Thursday, December 07, 2006

More interactive TV

Mozzer: Enigma? Maybe. Icon? Nope.

A bunch of anti-Public Service Broadcasting entrists at the BBC have decided to annoy the silent majority again. This time, they are doing a poll to find our top 'Living Icon'.

I'd like to be a fly on the wall when their 'creatives' dreamed that one up. (Can flies make flamethrowers work? Let me know).

The three finalists are David Attenborough, Paul McCartney and the lovely S.P. Morrissey.

David Attenborough!!?! You can't give someone an award like this unless there is a popular tabloid nickname based on an abbreviation of their surname.

I know I've made a few enemies in the last few weeks, but can I unite the visitors to this blog behind at least one principle?

"Anyone using the word 'Icon' (except in discussing old religious pictures) should be publically eviscerated"



Jim Bliss said...

"Anyone using the word 'Icon' (except in discussing old religious pictures) should be publically eviscerated"

So what exactly do you call those little pictures on your computer desktop that, when clicked with a mouse pointer, open a file or application?

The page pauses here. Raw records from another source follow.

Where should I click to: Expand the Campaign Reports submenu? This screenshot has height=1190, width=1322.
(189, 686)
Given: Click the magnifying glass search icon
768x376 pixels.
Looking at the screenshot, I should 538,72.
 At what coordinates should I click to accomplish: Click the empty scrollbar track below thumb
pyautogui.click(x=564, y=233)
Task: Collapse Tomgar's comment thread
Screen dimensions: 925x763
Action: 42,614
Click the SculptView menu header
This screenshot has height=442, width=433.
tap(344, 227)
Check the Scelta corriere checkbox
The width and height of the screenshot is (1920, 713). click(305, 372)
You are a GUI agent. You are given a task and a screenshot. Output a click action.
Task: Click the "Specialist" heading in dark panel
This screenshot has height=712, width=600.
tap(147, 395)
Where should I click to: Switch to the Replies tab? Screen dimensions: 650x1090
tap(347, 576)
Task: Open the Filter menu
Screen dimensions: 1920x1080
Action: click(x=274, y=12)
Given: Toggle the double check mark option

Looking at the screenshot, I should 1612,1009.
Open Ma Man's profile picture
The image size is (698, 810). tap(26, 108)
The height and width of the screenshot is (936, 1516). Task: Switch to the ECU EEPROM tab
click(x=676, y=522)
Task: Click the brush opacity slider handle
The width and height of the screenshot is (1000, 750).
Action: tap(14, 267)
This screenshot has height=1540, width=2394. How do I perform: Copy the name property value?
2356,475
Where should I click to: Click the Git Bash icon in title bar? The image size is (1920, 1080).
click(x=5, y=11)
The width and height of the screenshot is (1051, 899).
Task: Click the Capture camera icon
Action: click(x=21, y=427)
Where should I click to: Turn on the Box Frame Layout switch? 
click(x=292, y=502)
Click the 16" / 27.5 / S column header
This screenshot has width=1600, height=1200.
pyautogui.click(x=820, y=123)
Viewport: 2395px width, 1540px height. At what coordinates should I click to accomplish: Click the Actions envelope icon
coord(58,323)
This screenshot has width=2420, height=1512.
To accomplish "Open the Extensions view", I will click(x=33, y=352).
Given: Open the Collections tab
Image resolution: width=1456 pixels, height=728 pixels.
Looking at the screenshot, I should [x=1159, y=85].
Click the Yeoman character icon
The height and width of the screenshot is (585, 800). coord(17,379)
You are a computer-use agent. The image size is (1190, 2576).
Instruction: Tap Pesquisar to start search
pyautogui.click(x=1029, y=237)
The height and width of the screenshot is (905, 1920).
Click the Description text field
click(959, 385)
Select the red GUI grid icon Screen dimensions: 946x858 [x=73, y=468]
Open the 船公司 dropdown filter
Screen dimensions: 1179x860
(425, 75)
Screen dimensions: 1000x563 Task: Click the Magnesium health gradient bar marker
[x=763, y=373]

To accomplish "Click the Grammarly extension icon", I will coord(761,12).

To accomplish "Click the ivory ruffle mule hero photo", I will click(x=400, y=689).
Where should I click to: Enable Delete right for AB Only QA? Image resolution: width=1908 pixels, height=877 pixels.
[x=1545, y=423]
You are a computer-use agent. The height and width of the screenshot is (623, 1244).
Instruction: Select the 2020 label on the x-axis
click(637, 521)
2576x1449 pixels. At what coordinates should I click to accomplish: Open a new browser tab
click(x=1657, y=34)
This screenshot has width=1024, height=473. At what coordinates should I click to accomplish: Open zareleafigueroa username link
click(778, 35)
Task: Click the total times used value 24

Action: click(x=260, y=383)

Apparently the word I use would see me publicly eviscerated.

Paulie said...

OK Jim. Fair point. Exception added.

Will said...

Fuck that. Call the thingies.

Charlie said...

I voted for Mozza on your behalf. OK, Paul?

ivan said...

I am SO with you on this:

David Attenborough - blegh

Morrissey - blegggahhhh

Sir Paul McCartney - bleugghehehhgo0nofnsionfdjisheghwgf naicndinsijgbisbfgjsgrooooghhh

Igor Belanov said...

I agree on the misuse of 'icon', though I think Moz has to be described as a genius instead.
Btw, 'legend' is another word used injudiciously. This morning I saw Brendan Ormsby termed a 'Leeds legend'. He wasn't even particularly good when he played for Scarborough.

Nelson said...


An icon (from Greek εἰκών, eikon, "image") is an image, picture, or representation; it is a sign or likeness that stands for an object by signifying or representing it, or by analogy, as in semiotics; in computers an icon is a symbol on the monitor used to signify a command; by extension, icon is also used, particularly in modern popular culture, in the general sense of symbol — i.e. a name, face, picture, edifice or even a person readily recognized as having some well-known significance or embodying certain qualities.